WHAT YOU NEED TO DO -> Once the line with "Where should I click to: Apply" is reached, output it and every line after it, exactly, through the end of the records below. Pictures are skipped.

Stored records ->
"""

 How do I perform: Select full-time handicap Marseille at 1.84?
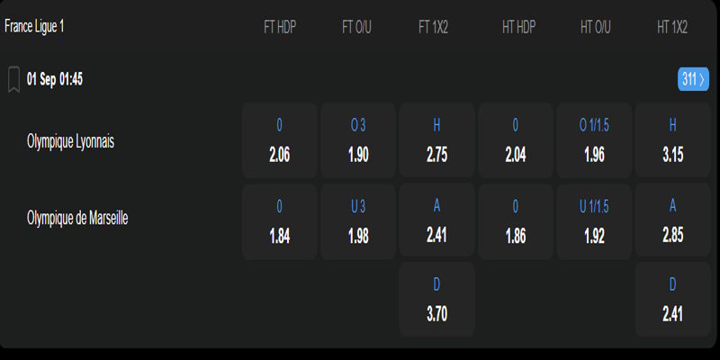[279, 221]
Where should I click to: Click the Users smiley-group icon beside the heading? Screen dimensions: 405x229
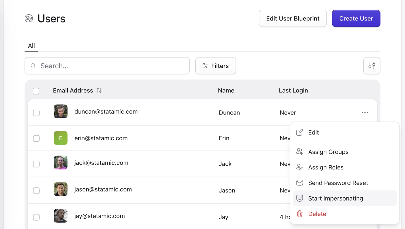pyautogui.click(x=29, y=18)
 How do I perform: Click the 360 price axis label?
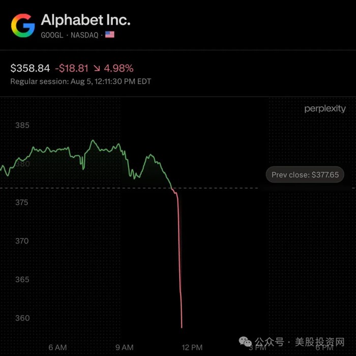pyautogui.click(x=22, y=318)
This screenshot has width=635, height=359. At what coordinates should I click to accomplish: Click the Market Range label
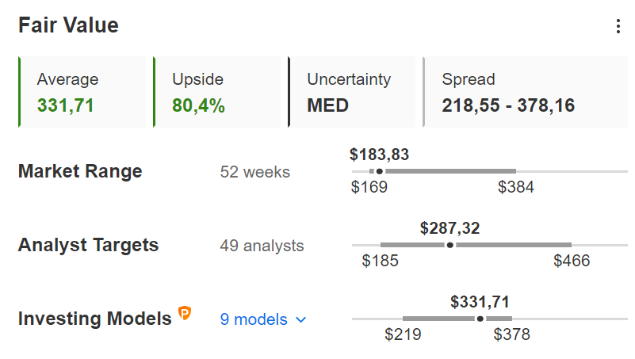click(x=80, y=171)
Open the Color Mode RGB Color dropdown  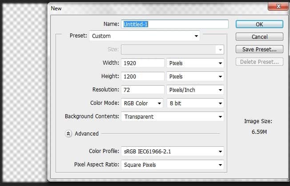click(x=142, y=103)
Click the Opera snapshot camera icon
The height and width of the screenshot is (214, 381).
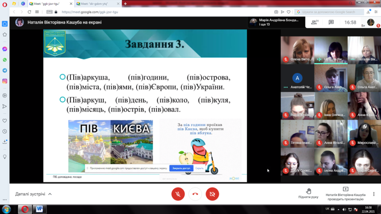(276, 12)
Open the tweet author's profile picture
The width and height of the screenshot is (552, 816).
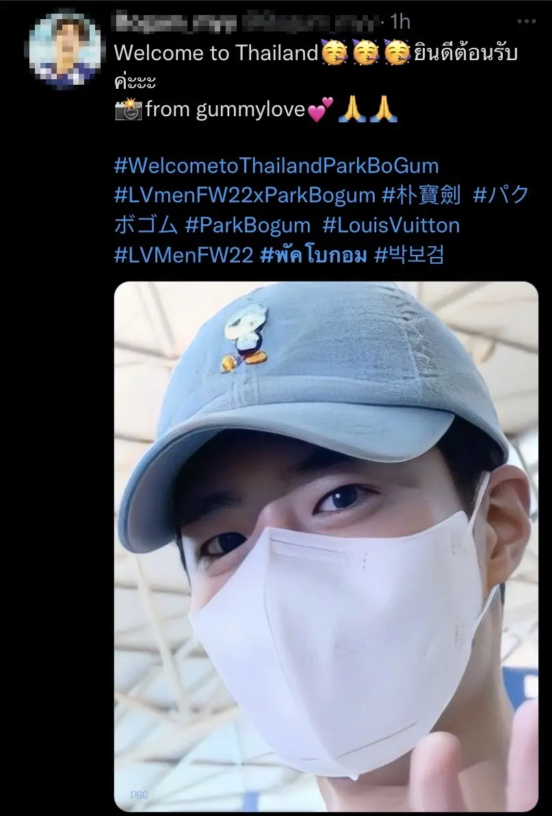[x=64, y=49]
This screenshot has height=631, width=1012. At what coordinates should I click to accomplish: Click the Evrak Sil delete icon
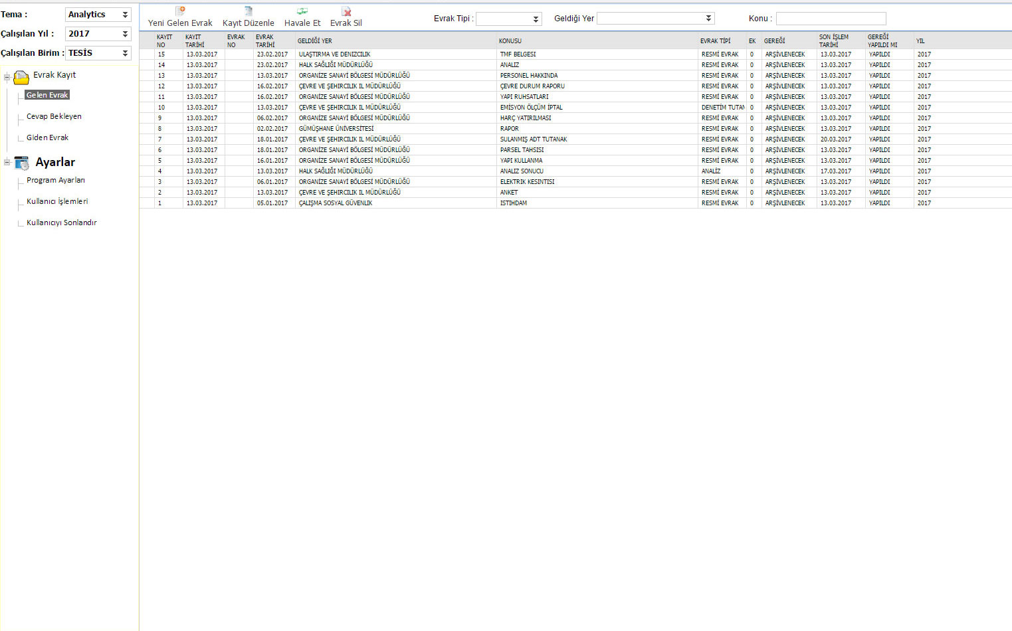346,11
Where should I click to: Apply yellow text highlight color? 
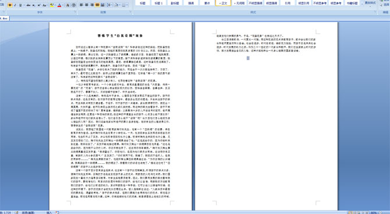pos(52,5)
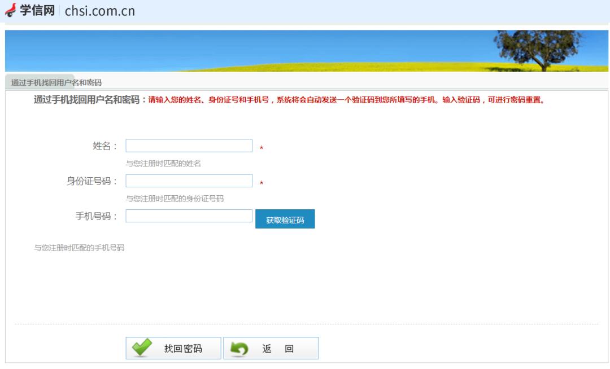Click inside the 姓名 input box
610x369 pixels.
pos(188,145)
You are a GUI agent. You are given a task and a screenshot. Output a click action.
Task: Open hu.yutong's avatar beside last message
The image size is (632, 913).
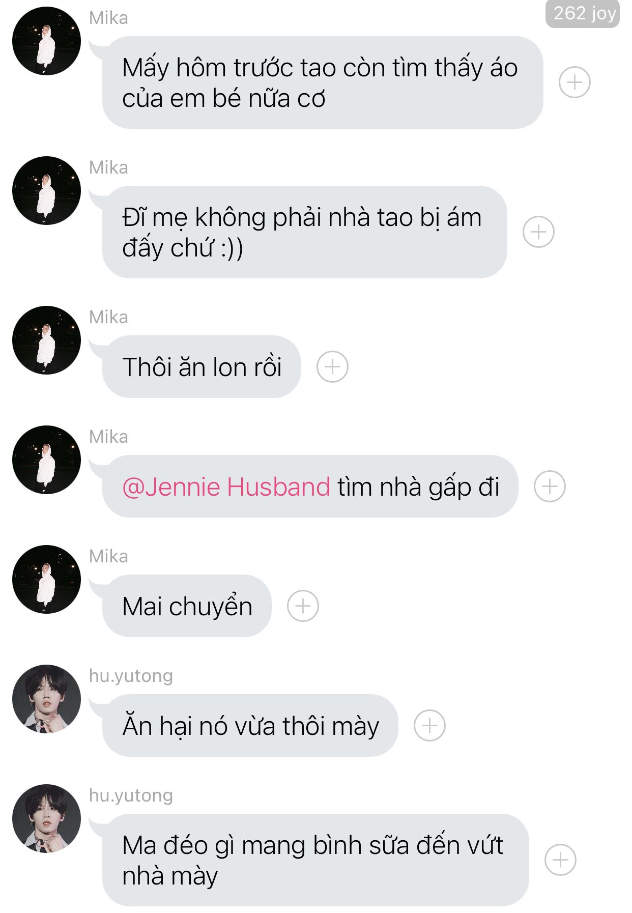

"""

WRITTEN REPLY ->
Where should I click to: Apply yellow text highlight color? 
pos(52,5)
Click inside the 姓名 input box
610x369 pixels.
pos(188,145)
You are a GUI agent. You are given a task and a screenshot. Output a click action.
Task: Open hu.yutong's avatar beside last message
The image size is (632, 913).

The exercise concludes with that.